Scan the entries and copy each line where the word "computer" is present.

# RECORDS TO PROCESS:
______

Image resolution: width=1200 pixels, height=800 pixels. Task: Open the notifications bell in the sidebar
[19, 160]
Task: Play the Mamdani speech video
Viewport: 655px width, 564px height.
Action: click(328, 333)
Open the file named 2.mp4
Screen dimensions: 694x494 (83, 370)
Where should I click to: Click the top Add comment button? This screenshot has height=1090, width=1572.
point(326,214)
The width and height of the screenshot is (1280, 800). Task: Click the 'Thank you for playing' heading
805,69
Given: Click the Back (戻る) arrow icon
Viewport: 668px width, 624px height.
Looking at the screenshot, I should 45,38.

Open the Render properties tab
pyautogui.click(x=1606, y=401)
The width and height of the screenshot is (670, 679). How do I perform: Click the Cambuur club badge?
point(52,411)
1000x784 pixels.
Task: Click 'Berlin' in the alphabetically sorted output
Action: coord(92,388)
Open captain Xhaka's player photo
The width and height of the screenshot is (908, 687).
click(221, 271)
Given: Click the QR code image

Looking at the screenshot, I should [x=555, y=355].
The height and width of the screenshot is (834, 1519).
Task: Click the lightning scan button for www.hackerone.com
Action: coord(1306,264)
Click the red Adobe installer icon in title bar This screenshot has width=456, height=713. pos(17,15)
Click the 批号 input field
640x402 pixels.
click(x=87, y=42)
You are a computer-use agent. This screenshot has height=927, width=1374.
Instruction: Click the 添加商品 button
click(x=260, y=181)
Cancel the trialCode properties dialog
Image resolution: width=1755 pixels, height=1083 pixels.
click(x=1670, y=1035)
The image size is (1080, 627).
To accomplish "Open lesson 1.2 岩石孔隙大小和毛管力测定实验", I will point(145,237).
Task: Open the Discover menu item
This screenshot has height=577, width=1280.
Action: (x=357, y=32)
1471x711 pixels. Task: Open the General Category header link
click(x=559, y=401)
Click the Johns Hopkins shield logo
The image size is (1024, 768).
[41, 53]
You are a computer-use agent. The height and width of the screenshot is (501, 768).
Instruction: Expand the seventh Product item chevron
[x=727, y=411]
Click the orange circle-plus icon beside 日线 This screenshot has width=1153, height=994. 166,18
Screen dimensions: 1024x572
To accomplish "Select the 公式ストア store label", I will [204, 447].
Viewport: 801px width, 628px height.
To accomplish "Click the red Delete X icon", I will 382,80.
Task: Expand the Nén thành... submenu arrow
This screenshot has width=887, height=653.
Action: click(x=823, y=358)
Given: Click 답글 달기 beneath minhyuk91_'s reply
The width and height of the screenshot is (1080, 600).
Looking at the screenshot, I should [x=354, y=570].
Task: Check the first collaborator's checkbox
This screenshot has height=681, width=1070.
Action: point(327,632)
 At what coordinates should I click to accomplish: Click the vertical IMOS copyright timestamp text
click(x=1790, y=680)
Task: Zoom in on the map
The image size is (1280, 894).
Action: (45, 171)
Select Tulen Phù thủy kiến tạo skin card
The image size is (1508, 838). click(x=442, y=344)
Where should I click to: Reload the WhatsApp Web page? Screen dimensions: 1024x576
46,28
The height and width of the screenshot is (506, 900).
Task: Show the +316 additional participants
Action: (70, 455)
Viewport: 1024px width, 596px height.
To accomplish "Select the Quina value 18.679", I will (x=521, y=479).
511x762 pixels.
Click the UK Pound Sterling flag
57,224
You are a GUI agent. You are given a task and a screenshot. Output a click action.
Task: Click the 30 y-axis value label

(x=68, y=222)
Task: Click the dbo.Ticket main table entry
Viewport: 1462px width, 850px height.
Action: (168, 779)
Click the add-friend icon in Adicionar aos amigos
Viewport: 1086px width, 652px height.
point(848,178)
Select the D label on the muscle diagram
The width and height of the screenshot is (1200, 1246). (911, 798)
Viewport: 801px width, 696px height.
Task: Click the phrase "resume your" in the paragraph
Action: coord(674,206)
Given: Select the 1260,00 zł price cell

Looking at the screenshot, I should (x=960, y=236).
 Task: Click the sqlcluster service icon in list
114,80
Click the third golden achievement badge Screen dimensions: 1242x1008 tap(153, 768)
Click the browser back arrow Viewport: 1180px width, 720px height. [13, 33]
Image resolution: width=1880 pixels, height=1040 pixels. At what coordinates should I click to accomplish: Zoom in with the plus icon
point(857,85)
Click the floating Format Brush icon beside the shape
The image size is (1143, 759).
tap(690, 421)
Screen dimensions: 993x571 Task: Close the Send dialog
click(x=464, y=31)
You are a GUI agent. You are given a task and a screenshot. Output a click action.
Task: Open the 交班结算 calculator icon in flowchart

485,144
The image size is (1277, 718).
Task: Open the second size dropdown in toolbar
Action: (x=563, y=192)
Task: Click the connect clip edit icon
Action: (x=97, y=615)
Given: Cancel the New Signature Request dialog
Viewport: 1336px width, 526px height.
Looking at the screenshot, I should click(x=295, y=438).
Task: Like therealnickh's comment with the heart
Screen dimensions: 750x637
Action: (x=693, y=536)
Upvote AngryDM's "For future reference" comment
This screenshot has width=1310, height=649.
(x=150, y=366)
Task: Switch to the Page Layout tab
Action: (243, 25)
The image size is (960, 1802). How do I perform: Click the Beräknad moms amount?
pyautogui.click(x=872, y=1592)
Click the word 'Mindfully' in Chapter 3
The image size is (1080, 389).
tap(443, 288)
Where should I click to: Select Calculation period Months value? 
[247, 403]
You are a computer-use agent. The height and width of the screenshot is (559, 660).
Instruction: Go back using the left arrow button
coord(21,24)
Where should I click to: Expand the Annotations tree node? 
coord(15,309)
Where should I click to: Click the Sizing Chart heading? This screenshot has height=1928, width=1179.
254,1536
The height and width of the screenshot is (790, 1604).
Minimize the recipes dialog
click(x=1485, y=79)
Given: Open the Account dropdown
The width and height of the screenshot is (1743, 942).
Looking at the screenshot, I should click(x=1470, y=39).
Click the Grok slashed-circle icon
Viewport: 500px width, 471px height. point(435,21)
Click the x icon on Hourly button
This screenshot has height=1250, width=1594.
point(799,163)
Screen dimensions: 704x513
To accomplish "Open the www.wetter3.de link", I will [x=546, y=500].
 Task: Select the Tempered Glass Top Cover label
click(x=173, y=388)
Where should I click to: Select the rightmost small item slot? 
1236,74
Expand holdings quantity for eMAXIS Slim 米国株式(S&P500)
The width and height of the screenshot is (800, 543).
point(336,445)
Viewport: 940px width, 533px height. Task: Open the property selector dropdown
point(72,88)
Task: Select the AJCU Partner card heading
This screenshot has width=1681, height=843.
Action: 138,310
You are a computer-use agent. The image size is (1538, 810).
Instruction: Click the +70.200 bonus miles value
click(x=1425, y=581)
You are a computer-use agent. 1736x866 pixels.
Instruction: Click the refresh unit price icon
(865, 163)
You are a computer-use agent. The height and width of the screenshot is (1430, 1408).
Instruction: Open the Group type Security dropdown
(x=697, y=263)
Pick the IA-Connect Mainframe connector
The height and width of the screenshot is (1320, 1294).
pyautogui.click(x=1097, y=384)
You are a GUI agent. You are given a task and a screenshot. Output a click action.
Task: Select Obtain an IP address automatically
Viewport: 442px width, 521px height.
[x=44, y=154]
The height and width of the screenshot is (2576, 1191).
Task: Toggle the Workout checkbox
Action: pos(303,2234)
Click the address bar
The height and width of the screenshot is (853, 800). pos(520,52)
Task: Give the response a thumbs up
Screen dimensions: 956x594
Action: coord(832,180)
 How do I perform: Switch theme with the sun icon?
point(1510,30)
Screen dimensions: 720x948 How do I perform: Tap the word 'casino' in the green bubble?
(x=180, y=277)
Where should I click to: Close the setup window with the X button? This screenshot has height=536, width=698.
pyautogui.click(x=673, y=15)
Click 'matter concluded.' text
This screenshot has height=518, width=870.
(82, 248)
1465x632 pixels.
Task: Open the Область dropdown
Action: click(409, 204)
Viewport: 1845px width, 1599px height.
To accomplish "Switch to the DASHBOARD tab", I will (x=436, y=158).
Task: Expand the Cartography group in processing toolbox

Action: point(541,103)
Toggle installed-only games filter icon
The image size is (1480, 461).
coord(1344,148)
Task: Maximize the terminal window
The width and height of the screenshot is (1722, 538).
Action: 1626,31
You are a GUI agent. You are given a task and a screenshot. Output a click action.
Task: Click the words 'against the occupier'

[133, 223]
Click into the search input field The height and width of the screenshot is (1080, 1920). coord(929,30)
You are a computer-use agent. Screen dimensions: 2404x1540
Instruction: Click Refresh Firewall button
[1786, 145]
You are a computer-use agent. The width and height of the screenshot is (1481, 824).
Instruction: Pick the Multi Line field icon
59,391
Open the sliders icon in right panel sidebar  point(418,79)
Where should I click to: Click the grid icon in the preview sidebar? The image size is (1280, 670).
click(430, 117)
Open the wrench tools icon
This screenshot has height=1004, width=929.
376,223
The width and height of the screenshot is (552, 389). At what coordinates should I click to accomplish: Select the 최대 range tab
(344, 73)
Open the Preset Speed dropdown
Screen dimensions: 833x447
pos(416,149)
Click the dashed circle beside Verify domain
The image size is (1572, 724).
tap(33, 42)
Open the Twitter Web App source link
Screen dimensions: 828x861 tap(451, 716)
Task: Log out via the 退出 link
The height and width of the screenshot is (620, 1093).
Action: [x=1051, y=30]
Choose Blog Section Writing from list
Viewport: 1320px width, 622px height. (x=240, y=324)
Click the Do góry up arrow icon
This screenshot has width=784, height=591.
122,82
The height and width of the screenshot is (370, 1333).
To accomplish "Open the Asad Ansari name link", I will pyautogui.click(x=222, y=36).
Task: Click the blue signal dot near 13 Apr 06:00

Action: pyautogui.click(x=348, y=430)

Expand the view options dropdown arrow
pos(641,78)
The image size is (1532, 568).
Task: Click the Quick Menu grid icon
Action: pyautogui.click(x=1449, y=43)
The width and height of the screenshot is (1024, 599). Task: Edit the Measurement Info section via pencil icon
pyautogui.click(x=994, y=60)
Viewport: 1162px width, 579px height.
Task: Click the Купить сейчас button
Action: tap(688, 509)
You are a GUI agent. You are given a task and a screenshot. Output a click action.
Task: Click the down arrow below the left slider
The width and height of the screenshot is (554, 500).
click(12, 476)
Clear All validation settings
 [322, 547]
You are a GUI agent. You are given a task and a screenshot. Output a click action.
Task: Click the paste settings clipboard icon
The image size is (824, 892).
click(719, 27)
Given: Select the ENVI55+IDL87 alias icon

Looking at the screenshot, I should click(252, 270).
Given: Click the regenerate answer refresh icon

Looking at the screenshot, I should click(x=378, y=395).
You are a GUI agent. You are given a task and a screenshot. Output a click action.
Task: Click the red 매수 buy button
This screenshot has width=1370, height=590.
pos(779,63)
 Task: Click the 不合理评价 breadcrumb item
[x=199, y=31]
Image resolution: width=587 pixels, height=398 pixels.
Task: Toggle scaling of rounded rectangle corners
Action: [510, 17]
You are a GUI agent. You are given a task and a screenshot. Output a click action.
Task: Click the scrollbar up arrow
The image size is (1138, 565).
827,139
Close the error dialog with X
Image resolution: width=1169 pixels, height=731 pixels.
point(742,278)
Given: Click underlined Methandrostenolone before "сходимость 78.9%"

______

# ANSWER FOR THIS EXERCISE:
You are a computer-use agent. This screenshot has height=927, width=1374.
You are a computer-use agent. The height and width of the screenshot is (501, 768).
You are a computer-use agent. The height and width of the screenshot is (559, 660).
You are a computer-use agent. The image size is (1538, 810).
You are a computer-use agent. 1736x866 pixels.
You are a computer-use agent. The height and width of the screenshot is (1430, 1408).
You are a computer-use agent. Screen dimensions: 2404x1540
You are a computer-use agent. The width and height of the screenshot is (1481, 824).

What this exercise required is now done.